Text zum Lesen –
■ ■ ■ ■ ■
Olivenbäumchen in Reih und Glied bis zum Horizont.
Oliven-Monokultur in Südeuropa: In keiner Weise auf den Klimawandel vorbereitet. (Bild: KRA)

Europa hat im vergangenen Jahr eine beispiellose Serie von Waldbränden und Überschwemmungen erlebt. Besonders betroffen war die Mittelmeerregion.

Deutschland verzeichnete in den Jahren 2018 bis 2020 eine historische Trockenheit und Mitte 2021 Rekordniederschläge in der Region um die Flüsse Ahr und Erft, die Überschwemmungen mit über 180 Toten und rund 40 Milliarden Euro Schäden auslösten.
■ ■ ■ ■ ■
Deine Aufgabe – Wie viele Tote gab es laut dem Text über Wetterextreme in Europa bei den Überschwemmungen Mitte 2021 an Ahr und Erft?

Bereitgestelltes Material –
■ ■ ■ ■ ■
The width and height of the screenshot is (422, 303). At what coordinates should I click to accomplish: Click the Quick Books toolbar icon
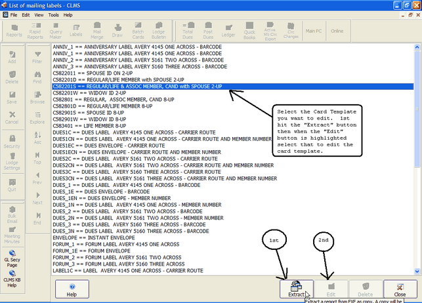click(248, 30)
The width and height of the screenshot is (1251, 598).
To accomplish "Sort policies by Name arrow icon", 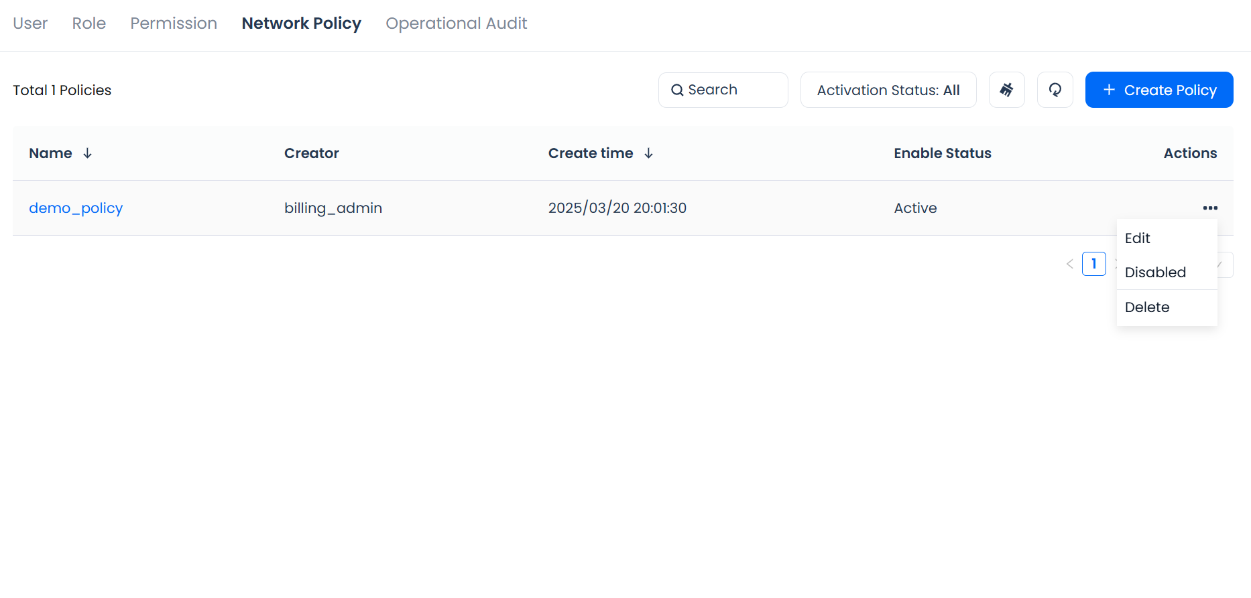I will coord(87,153).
■ ■ ■ ■ ■
Die Lösung – Über 180 Tote.